**Exercise brief:** From the entries below, extract every line that includes the word "folder".
BEGIN Dataset content
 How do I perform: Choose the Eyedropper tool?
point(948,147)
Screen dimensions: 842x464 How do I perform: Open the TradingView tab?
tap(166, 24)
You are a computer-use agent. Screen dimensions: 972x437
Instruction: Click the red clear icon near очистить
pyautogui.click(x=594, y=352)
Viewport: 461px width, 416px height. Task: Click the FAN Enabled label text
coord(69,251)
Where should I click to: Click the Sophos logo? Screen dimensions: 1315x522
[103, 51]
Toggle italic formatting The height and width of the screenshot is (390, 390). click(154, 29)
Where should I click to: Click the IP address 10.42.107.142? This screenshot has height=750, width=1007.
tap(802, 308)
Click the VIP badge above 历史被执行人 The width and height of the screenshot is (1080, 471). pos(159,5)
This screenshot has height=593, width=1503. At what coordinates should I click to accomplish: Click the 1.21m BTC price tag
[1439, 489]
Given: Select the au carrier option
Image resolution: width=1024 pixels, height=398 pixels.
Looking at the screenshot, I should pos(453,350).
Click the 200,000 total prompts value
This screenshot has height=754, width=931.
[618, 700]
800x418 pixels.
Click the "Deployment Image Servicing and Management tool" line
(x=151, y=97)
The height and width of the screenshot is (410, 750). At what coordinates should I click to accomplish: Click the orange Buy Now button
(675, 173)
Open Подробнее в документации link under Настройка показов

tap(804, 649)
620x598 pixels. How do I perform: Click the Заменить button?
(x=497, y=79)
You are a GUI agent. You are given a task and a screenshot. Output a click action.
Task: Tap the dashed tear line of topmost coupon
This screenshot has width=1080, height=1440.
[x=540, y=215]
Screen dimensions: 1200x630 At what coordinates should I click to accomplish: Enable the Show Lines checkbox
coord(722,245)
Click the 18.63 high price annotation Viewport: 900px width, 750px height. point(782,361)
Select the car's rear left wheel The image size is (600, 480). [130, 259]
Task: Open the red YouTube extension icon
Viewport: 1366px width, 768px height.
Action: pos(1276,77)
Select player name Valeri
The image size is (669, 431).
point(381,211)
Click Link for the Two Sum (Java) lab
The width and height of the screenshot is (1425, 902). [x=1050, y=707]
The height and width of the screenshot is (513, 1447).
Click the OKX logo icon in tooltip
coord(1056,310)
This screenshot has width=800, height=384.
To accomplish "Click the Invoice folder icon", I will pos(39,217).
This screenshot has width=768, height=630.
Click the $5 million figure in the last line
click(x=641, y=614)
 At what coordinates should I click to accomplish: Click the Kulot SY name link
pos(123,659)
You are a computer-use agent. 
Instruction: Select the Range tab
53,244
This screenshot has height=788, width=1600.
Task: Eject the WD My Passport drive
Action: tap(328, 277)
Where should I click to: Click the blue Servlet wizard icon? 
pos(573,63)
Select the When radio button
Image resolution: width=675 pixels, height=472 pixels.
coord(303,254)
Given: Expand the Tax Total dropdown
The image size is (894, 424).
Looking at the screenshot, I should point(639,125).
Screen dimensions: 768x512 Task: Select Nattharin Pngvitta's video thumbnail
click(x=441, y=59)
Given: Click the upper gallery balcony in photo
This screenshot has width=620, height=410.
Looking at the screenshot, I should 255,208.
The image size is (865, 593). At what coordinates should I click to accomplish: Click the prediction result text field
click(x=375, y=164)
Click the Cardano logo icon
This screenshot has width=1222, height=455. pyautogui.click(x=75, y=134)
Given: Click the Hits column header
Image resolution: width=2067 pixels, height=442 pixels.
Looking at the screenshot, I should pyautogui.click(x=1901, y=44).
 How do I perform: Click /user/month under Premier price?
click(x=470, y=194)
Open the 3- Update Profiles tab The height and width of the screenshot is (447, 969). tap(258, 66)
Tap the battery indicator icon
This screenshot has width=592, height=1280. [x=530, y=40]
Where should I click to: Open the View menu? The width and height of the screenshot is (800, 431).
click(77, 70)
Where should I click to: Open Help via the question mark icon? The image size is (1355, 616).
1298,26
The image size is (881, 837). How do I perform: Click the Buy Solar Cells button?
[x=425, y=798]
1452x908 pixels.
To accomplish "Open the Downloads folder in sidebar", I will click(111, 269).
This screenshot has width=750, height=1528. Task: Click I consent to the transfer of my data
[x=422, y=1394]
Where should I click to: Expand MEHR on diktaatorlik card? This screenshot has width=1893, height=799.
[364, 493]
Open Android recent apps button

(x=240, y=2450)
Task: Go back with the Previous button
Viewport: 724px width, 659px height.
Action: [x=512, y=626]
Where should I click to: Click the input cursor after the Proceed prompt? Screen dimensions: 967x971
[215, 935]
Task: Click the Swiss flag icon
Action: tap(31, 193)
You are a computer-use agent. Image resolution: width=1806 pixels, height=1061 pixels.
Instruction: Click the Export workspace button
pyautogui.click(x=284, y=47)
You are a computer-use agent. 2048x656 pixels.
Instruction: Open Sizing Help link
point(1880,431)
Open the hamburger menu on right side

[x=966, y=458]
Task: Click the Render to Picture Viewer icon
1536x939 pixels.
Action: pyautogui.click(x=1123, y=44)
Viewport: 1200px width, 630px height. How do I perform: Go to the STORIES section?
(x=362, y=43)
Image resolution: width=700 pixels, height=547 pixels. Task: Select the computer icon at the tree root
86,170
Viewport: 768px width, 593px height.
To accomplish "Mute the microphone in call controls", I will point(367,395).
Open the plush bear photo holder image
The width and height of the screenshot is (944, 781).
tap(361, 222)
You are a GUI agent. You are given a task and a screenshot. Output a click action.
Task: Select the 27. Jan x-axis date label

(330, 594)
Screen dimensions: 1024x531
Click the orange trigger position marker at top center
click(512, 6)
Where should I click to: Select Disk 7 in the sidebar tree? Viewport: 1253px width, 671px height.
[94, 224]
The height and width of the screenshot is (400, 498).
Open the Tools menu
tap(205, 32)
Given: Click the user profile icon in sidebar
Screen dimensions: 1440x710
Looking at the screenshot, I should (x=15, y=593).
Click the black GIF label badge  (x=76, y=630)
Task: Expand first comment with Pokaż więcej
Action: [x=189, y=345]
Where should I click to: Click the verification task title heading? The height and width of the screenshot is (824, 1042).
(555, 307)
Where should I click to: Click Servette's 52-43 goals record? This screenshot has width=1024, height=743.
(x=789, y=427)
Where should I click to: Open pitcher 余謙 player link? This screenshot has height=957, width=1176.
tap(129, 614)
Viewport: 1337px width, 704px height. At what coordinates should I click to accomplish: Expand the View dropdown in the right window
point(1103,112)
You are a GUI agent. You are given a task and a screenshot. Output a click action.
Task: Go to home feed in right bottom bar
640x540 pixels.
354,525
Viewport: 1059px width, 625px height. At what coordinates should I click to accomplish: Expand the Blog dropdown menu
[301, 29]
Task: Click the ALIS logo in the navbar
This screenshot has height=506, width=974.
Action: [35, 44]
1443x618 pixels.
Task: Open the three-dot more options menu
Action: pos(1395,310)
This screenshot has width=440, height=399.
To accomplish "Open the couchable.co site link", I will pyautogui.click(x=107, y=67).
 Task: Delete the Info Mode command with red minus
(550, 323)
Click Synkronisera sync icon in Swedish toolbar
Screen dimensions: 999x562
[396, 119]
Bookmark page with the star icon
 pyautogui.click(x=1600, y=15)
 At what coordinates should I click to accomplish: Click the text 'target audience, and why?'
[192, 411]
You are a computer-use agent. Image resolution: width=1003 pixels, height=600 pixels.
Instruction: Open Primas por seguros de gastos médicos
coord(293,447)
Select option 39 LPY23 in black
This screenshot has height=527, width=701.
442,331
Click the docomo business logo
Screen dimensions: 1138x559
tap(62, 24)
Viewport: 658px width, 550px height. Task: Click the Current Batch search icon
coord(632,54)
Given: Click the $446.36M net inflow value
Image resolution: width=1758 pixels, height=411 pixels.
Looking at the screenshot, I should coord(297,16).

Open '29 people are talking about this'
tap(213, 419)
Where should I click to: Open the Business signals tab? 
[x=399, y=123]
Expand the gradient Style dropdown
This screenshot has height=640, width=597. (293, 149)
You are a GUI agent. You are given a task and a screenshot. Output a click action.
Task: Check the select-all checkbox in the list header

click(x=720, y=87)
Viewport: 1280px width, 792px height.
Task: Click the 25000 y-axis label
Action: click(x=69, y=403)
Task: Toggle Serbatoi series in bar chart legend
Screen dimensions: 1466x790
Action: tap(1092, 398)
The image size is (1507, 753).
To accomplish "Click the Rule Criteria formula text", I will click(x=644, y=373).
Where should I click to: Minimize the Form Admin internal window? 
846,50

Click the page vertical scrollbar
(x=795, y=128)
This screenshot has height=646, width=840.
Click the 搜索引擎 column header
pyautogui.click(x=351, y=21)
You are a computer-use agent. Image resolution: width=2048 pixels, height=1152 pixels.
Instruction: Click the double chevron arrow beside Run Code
END Dataset content
**Result below:**
To accomplish "Click the Invoice folder icon", I will pos(39,217).
To accomplish "Open the Downloads folder in sidebar", I will click(111, 269).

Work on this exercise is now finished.